== Requirement ==
Extract every record, exactly as written, and ignore the pictures.

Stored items
##############################

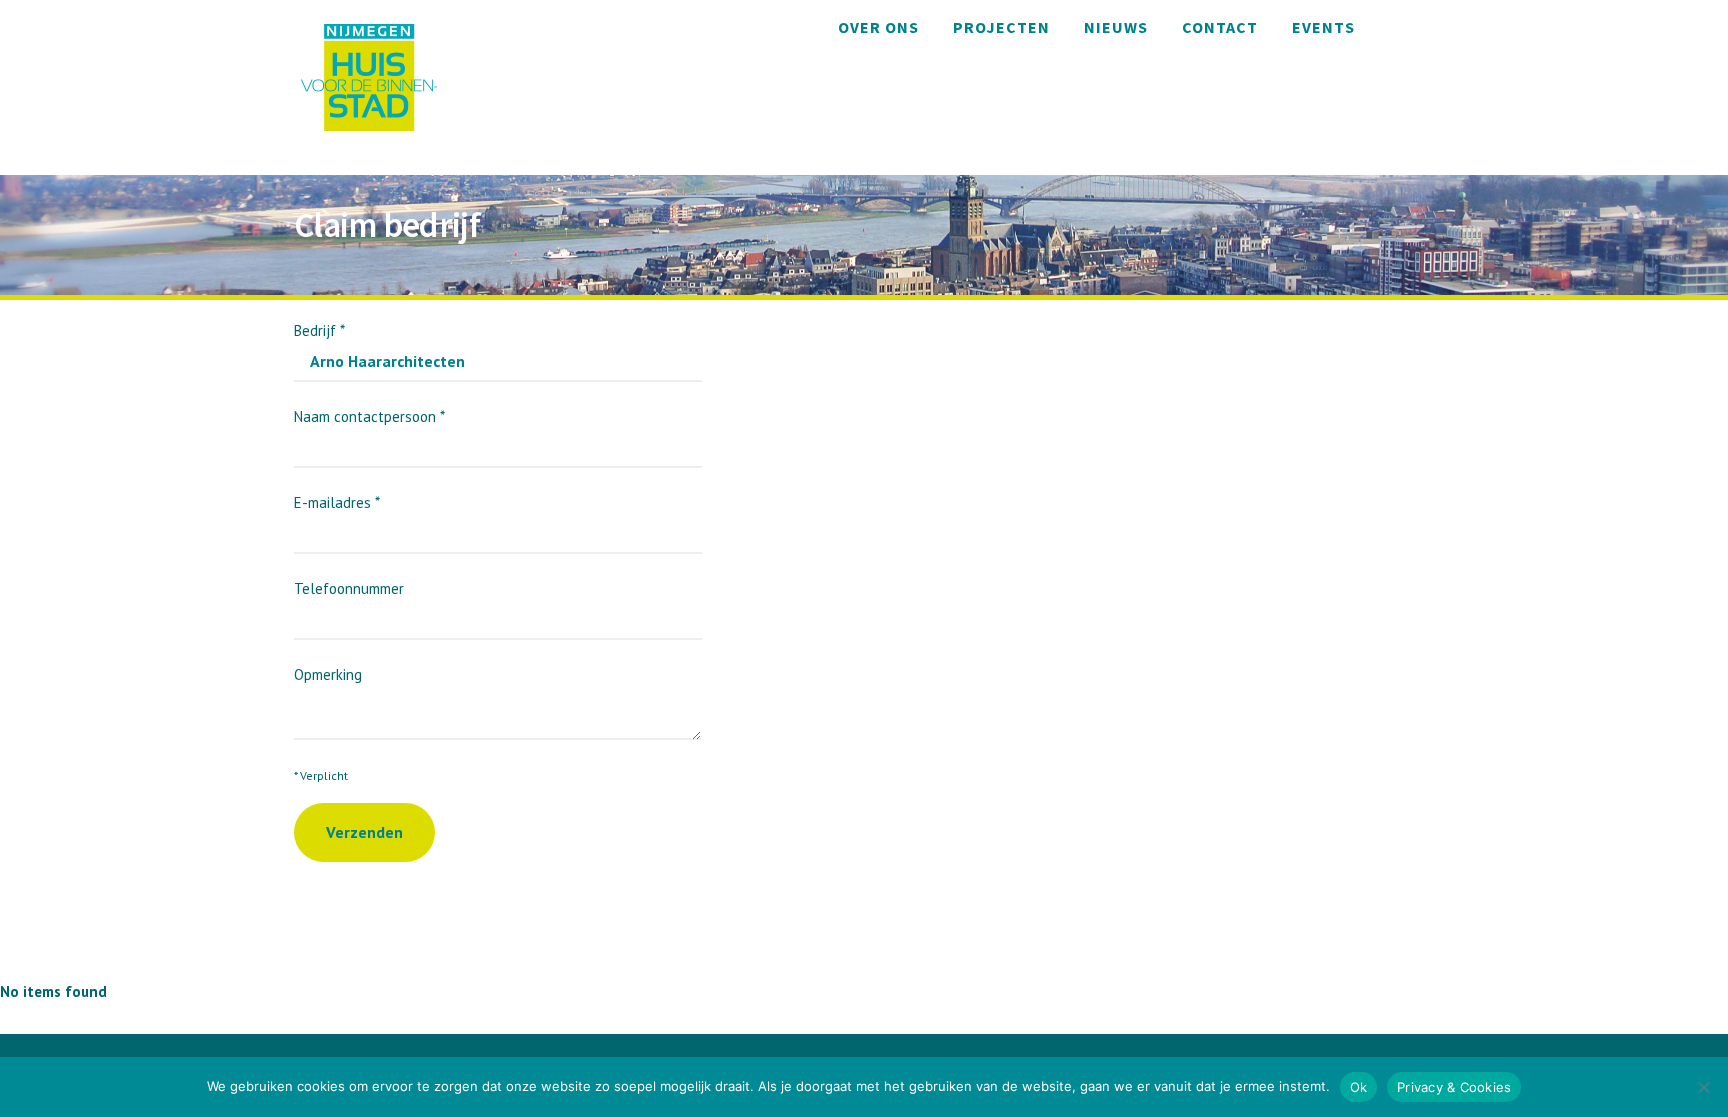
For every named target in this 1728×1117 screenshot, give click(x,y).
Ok (1359, 1087)
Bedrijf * (319, 330)
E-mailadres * (337, 502)
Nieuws (1116, 27)
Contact (1220, 27)
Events (1323, 27)
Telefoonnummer (349, 588)
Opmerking (328, 674)
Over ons (878, 27)
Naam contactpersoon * (369, 416)
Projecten (1001, 27)
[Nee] (1703, 1087)
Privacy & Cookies (1454, 1087)
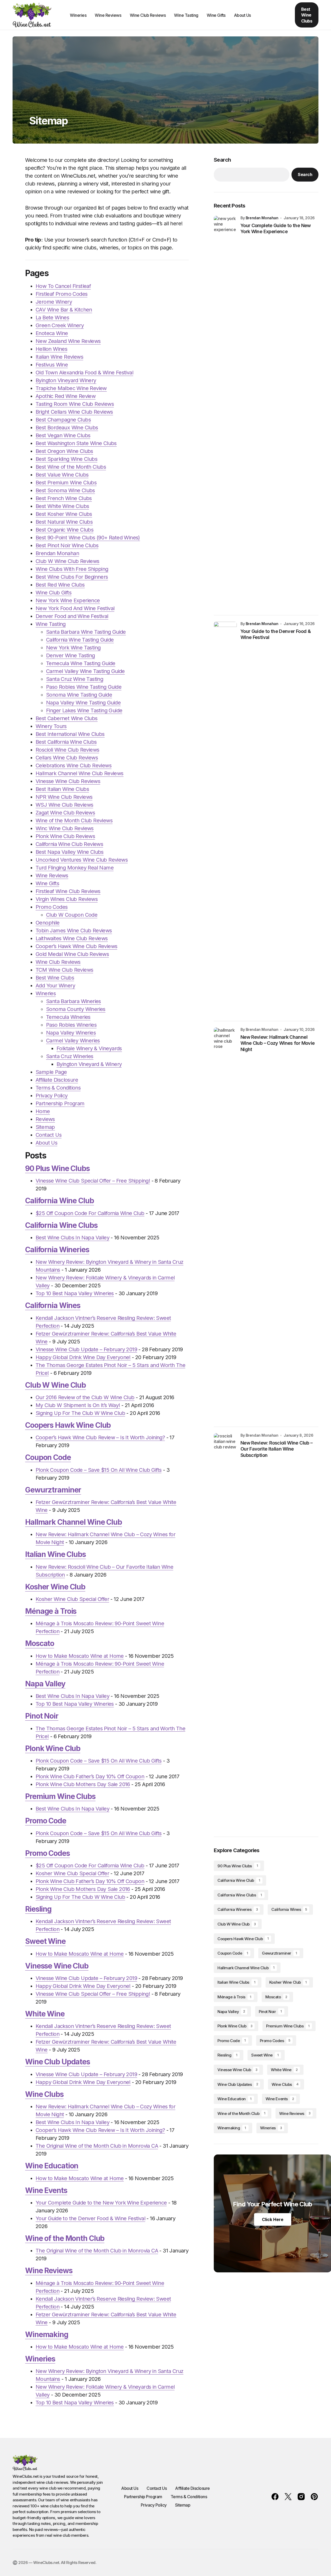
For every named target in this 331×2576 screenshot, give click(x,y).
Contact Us (48, 1135)
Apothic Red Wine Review (66, 396)
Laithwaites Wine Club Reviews (72, 938)
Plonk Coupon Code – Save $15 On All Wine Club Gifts (98, 1470)
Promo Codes (52, 907)
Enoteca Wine (52, 333)
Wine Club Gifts (53, 592)
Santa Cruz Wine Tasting (74, 679)
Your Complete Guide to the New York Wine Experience (101, 2203)
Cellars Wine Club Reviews (67, 757)
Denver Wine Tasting (70, 655)
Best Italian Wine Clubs (62, 789)
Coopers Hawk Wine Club (68, 1425)
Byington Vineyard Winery (66, 380)
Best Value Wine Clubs (62, 475)
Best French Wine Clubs (64, 498)
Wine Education (51, 2165)
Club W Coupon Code (71, 915)
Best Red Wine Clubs (60, 585)
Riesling (38, 1909)
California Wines (52, 1305)
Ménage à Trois (50, 1611)
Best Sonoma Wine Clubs (65, 490)
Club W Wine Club (55, 1385)
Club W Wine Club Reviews (67, 561)
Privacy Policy (52, 1095)
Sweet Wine (45, 1941)
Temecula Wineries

##############################

== Exercise solution ==
For every named target in this 1728×1117 screenshot, give click(x,y).
Ok (1359, 1087)
Bedrijf * (319, 330)
E-mailadres * (337, 502)
Nieuws (1116, 27)
Contact (1220, 27)
Events (1323, 27)
Telefoonnummer (349, 588)
Opmerking (328, 674)
Over ons (878, 27)
Naam contactpersoon * (369, 416)
Projecten (1001, 27)
[Nee] (1703, 1087)
Privacy & Cookies (1454, 1087)
For every named target in this 331×2576 screenshot, give click(x,y).
Contact Us (48, 1135)
Apothic Red Wine Review (66, 396)
Laithwaites Wine Club Reviews (72, 938)
Plonk Coupon Code – Save $15 On All Wine Club Gifts (98, 1470)
Promo Codes (52, 907)
Enoteca Wine (52, 333)
Wine Club Gifts (53, 592)
Santa Cruz Wine Tasting (74, 679)
Your Complete Guide to the New York Wine Experience (101, 2203)
Cellars Wine Club Reviews (67, 757)
Denver Wine Tasting (70, 655)
Best Italian Wine Clubs (62, 789)
Coopers Hawk Wine Club (68, 1425)
Byington Vineyard Winery (66, 380)
Best Value Wine Clubs (62, 475)
Best French Wine Clubs (64, 498)
Wine Education (51, 2165)
Club W Coupon Code (71, 915)
Best Red Wine Clubs (60, 585)
Riesling (38, 1909)
California Wines (52, 1305)
Ménage à Trois (50, 1611)
Best Sonoma Wine Clubs (65, 490)
Club W Wine Club (55, 1385)
Club W Wine Club Reviews (67, 561)
Privacy Policy (52, 1095)
Sweet Wine (45, 1941)
Temecula Wineries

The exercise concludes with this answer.